Die Hard – Conjure the Legions Review

Die Hard // Conjure the Legions
Rating: 2.0/5.0 — As stale as a Twinkie from 1985
Label: Agonia Records
Websites: diehard.se | myspace.com
Release Dates: EU: 2012.09.25 NA: 11.06.2012

Sweden’s Die Hard are all about the past. Not only do they play re-thrash, they specialize in a variety that’s a throwback to the earliest days of proto-thrash, before things were refined and before there was a “Big Four.” That means they sell caveman speed metal of the most simplistic, rowdy and rude variety. Imagine a band adopting the very worst traits of Carnivore, Motorhead, Venom and Rigor Mortis and you’re getting the general concept. It’s undercooked, unpolished, inelegant and entirely without class, grace or refinement. Sounds fucking awesome, right? Well, it isn’t! Though their Nihilistic Vision debut was fairly fun and amusing, I never felt the need to revisit it after a spin or so. Conjure the Legions is a step backward (in quality, not time) and I’m never ever gonna revisit this one! Ever. What sucks is how Die Hard found a way to make a particularly fun, gleefully maniacal style of metal and make it mostly unamusing. Sure, in very small doses, a song here or there will get the blood up, but as a whole, the material here just doesn’t have that charm and raucous energy to keep me coming back for more. I guess some things don’t age as well as you might hope.

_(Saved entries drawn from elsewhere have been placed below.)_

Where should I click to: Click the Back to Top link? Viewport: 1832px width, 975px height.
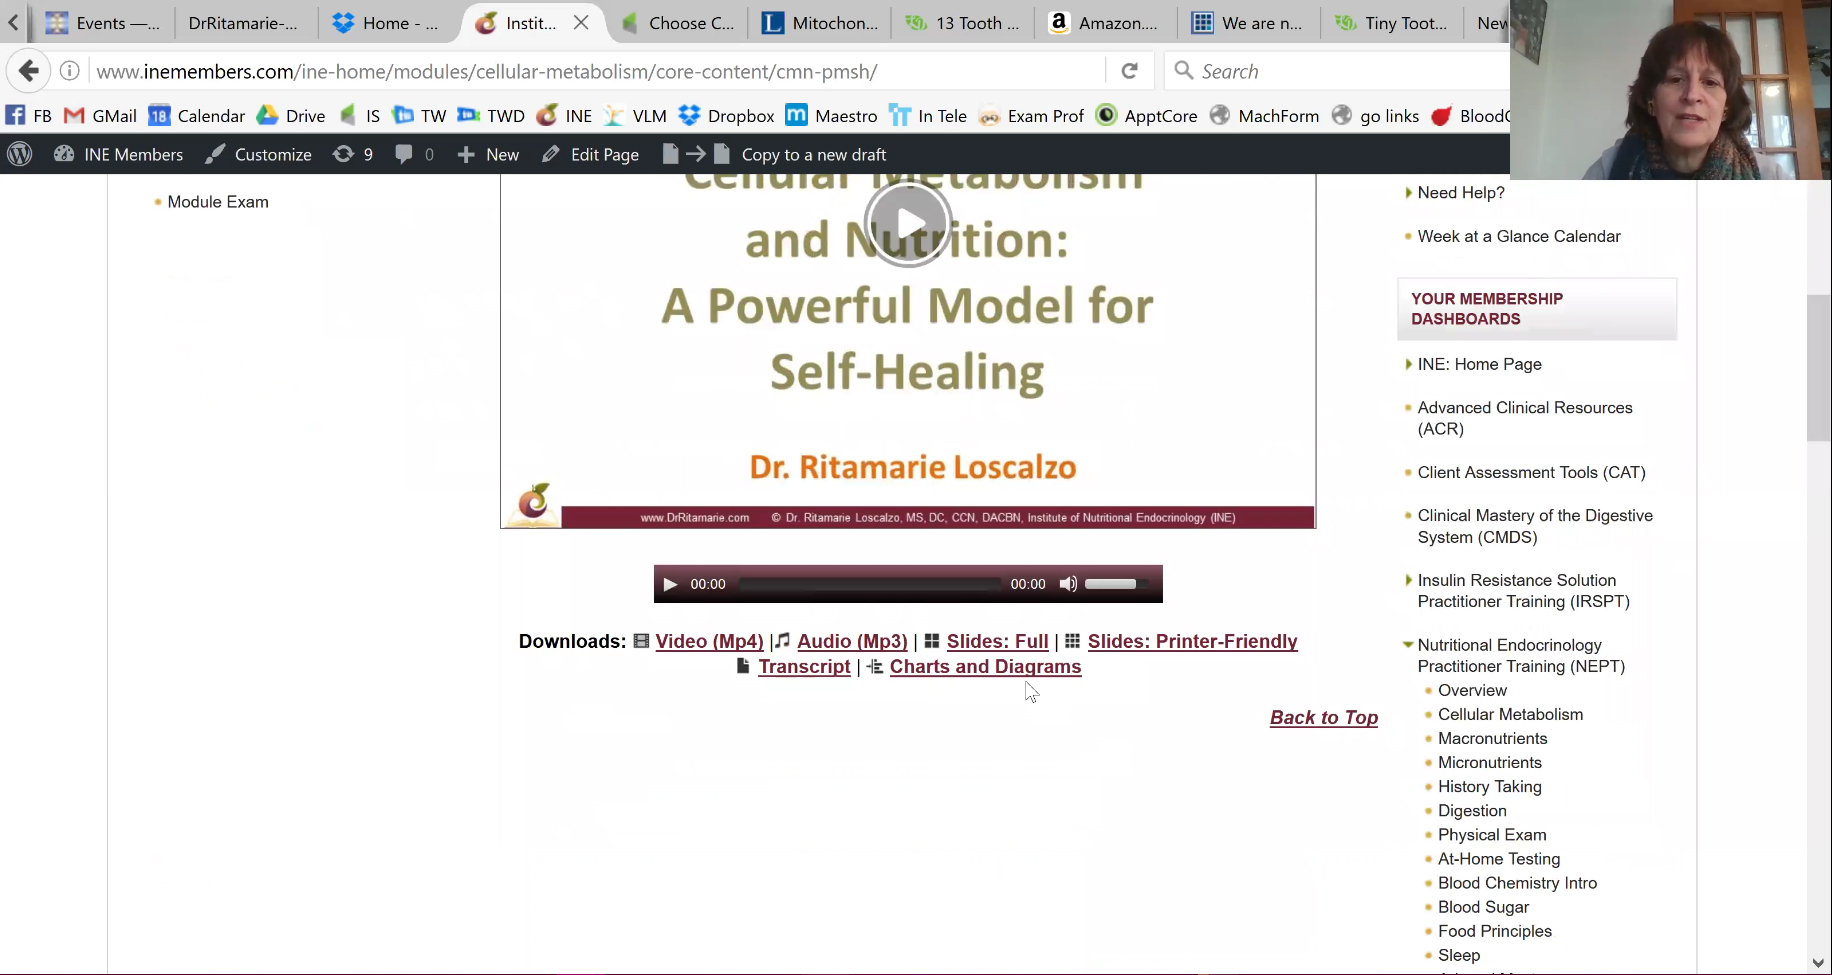pyautogui.click(x=1323, y=718)
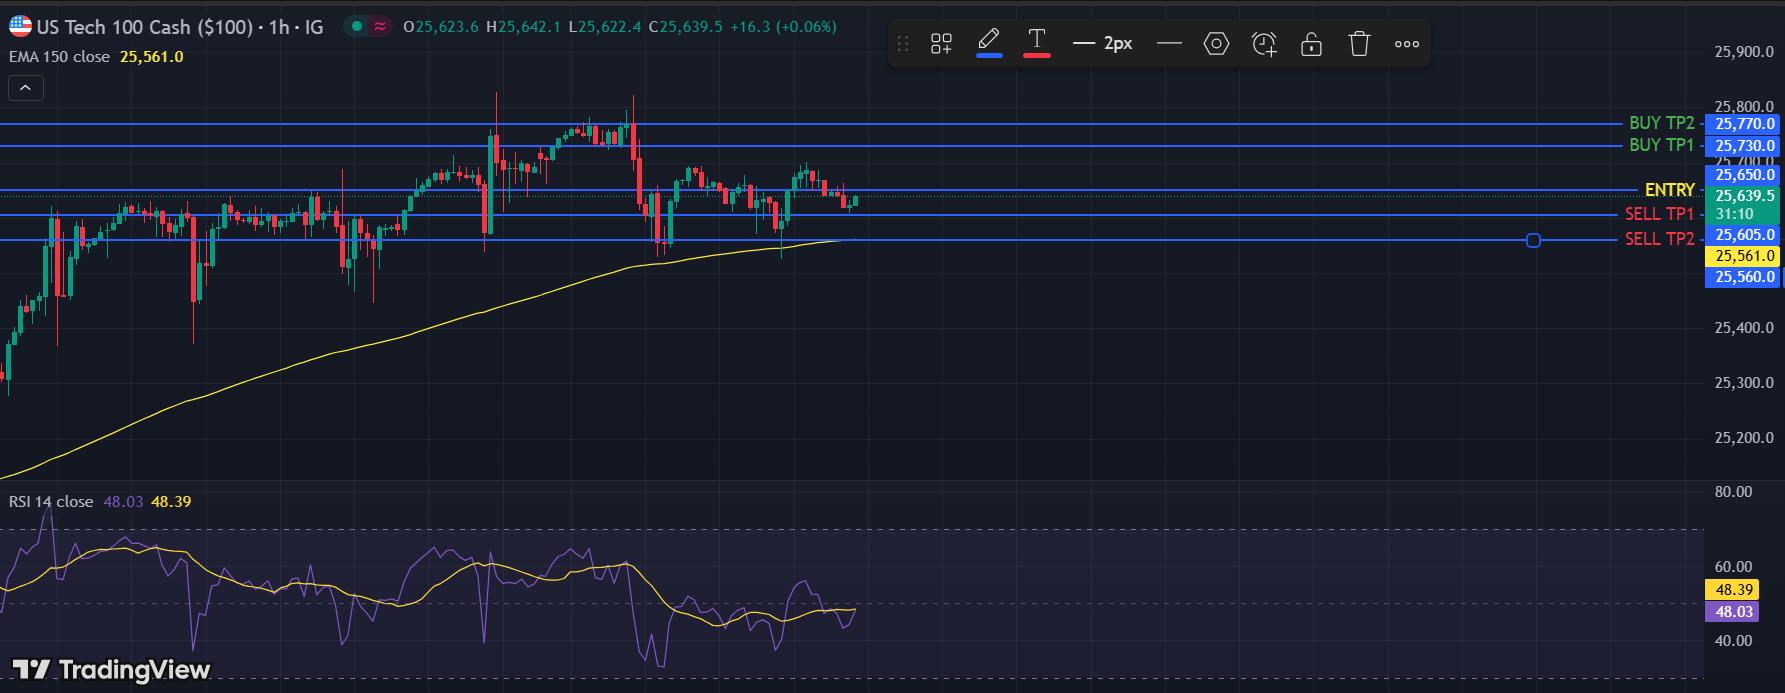Open the drawing templates icon
1785x693 pixels.
pyautogui.click(x=941, y=44)
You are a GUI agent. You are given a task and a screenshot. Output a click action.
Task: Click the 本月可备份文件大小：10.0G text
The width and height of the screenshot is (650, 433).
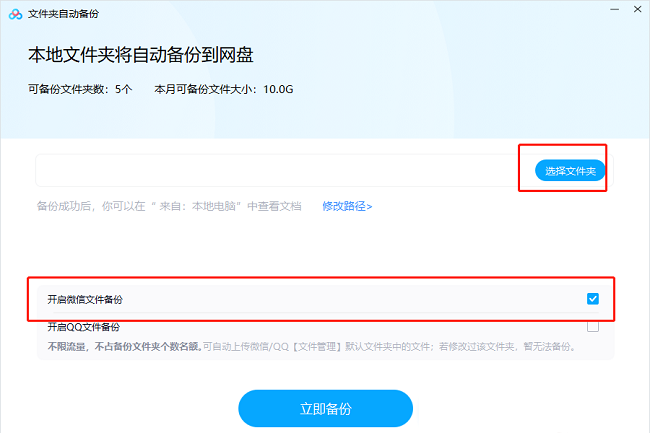(223, 89)
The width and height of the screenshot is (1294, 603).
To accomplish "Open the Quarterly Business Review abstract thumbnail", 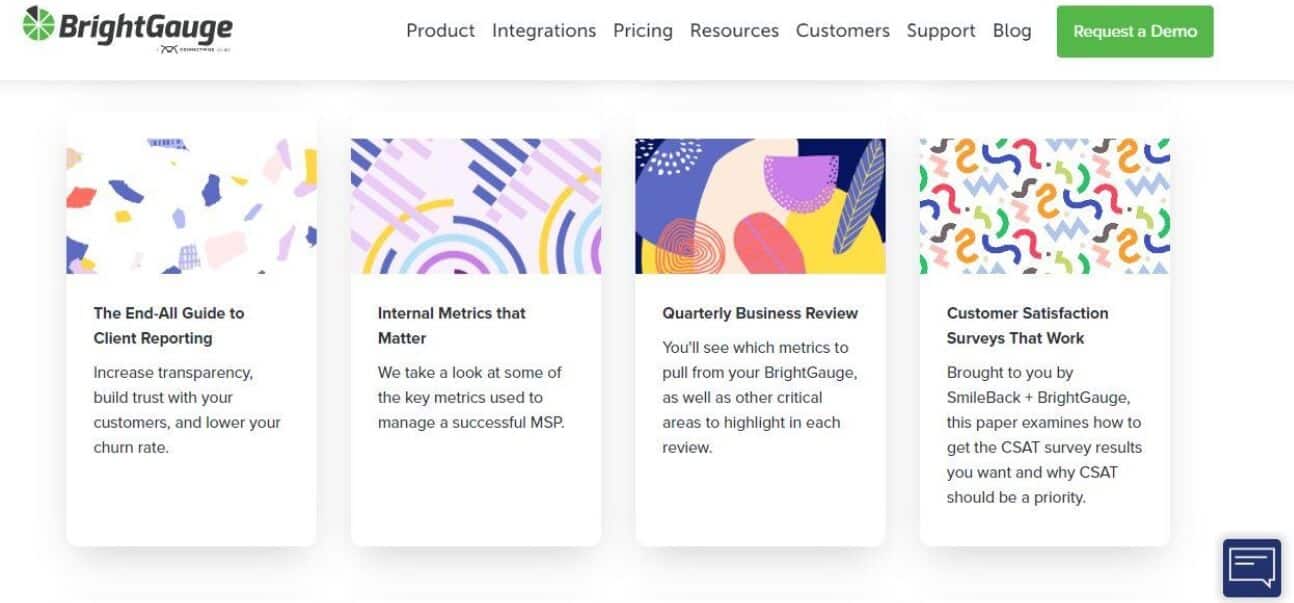I will [x=760, y=206].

Things start out so promising, you may think you found a little gem of re-thrash. The title track has a sound that’s ultra low-rent and chunky, the riffs are as simple as can be and likely would sound recycled even in 1985, but they are tolerable and sloppily enthusiastic. Simon’s vocals are booming, over-the-top, cartoony and exceptionally cheesy. However, a certain brute charm carries it all and it works somehow. “Masters of Deceit” follows up well and brings in just a hint of Blessed Death and Wargasm in the riffing. And then, the biscuit wheels start coming off the gravy train.

“Satanic Uprise” is too tame and uses the dreaded “mid-tempo thrash” style I personally loathe. Likewise, “Thrash Them All” reeks of meh, though you have to love the completely cliché song title (you don’t really have to). Things improve for the one-two punch of “Cold Scythe” and “Sanctify the Morbid,” with the latter sounding like “sanctify the mormon,” thus making it a no-brainer anthem for all Romney campaign appearances. The rest of the album drags quite a lot, with only bits and pieces of interest to lock onto (some of the riffing on “Robe and Crown”).

The big problem is the writing. The material here is every bit as slobberingly rabid as the last album, but the songs are weaker and more generic. The riffs are rarely ear catching and only a few solos will keep your attention. I’ll take this opportunity to warn that Simon’s vocal approach is the very essence of love or hate. Though I liked his delivery on the debut, on Conjure the Legions he sounds like an angry homeless guy, screaming incoherently about potatoes, foreskin, religion and Hungry Hungry Hippos. The only time he departs this motif is to adopt a slightly gruffer delivery more akin to a viking filibustering the viking assembly. Though it kinda works at first, by the fourth track he was getting on my nerves more often than not.

Production-wise, things are plenty raw and crude, as they need to be for this type of barbarian junta thrash. Everything rattles and roars and it almost sounds live at times. The feedback and general feeling of playing on the edge of losing control will bring back memories of the great, untalented mess that was Venom, and as weird as that sounds, I mean it as a compliment. A clean production slapped on this shaggy beast would make as much sense as lipstick on a pig (if that does, in fact, make sense to you, get off our website!).

This is one bridge to the past too many for your friendly neighborhood Steel Druhm. As much as I loved the murky, primitive days of thrash, this just didn’t stroke my goat and nothing bugs me more than an unstroked goat. If you want to hear a suitable homage to proto-thrash, try their debut or just go dig up some Exciter, Razor or Destructor. This one is way closer to the fifth tier stuff that came out during the original thrash renaissance only to be totally forgotten, like Bulldozer, N.M.E. and yes, even the mighty Piledriver.